Text passage Start Marker

I married this guy. He’s cute and all, but he doesn’t like cake. Specifically, he doesn’t like cake because of the frosting.
Personally, I believe that cake only exists to serve a purpose for frosting, but whatever. He thinks that the frosting ruins a cake and he won’t eat it.
He even makes judge-y faces at me when I scrape his frosting off a piece of cake for him and proceed to eat the frosting with a spoon. He thinks that’s “weird.” Or “gross.” Or “a problem that needs medical help.” Doesn’t he understand that I’m only doing that to help him out?
He just doesn’t get me.
But, then! I made this cake. And I topped it with this glaze. He looked at me with his sad eyes, all “oh, you had to ruin it with the frosting, didn’t you?”
So, I did what any loving wife would do and I begged him to just try a tiny bite of the frosting. Off a spoon. The way God intended. Making him try foods that he’s already declared he hates is a hobby of mine.
This time, though, he liked it. In fact, he ate a SECOND spoonful of frosting. Then he ate a piece of cake and the heavens rejoiced.
What I’m saying is, this browned butter glaze/frosting saves marriages. We nearly had to divorce over our difference of opinion, but now I can continue having someone around to take out the trash. Thank goodness.
Pumpkin Cake with Browned Butter Glaze
This is basically Fall on a cake stand. The pumpkin flavor shines through in the cake and it's deliciously moist. Using a cake mix makes things simple, too. The glaze is simply out of this world. Browned butter truly is magical.

Text passage End Marker
Dataset records Start Marker

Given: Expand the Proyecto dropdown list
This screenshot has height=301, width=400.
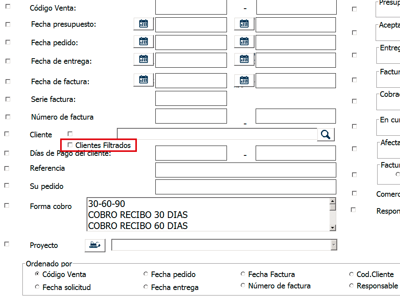Looking at the screenshot, I should (334, 245).
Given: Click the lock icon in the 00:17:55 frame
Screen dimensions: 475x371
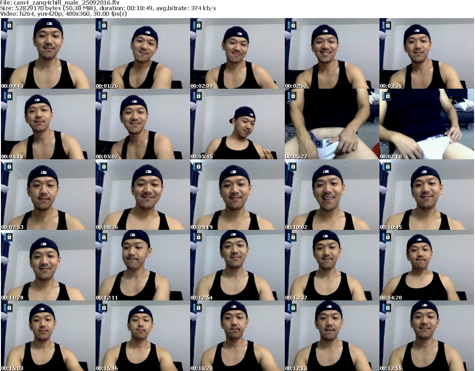Looking at the screenshot, I should pos(388,307).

Dataset records End Marker

● Questions to answer
1 > According to the pumpkin cake post, what part of cake makes the husband dislike it?
2 > Decide whether each statement agrees with the pumpkin cake post: (a) The husband ate a second spoonful of the frosting. (b) The cake is made from scratch without a cake mix. (c) The author eats the scraped-off frosting with a fork.
3 > Extend the pumpkin cake post beyond its final sentence.

● Your written answers
1 > The frosting.

2 >
(a) Yes: "he ate a SECOND spoonful of frosting."
(b) No: "Using a cake mix makes things simple, too."
(c) No: "proceed to eat the frosting with a spoon."

3 >
For the cake:
1 (18.25 ounce) package yellow cake mix
1/2 cup white sugar
1/2 cup vegetable oil
1 can (15 ounces) pumpkin
1/4 cup water
1 teaspoon ground cinnamon
For the glaze:
4 tablespoons butter
1 cup powdered sugar
2 tablespoons milk or cream
1/2 teaspoon vanilla
To make the cake:
Preheat oven to 350 degrees and butter a bundt pan. (If you don't have a bundt pan, cake pans or a 9x13 dish will work, but reduce the baking time if needed.)
Beat together all ingredients in the bowl of a stand mixer for 2 minutes or until well combined, light, and somewhat fluffy.
Add batter to bundt pan and bake for 40-50 minutes or until a tester comes out clean.
Cool for 15 minutes in the bundt pan before turning onto a cake platter to finish cooling.
For the glaze:
Melt the butter in a small saucepan over low heat until browned, about 8 minutes.
Pour the butter into a small bowl and whisk in the powdered sugar, milk, and vanilla until smooth.
Drizzle over the top of the cooled cake.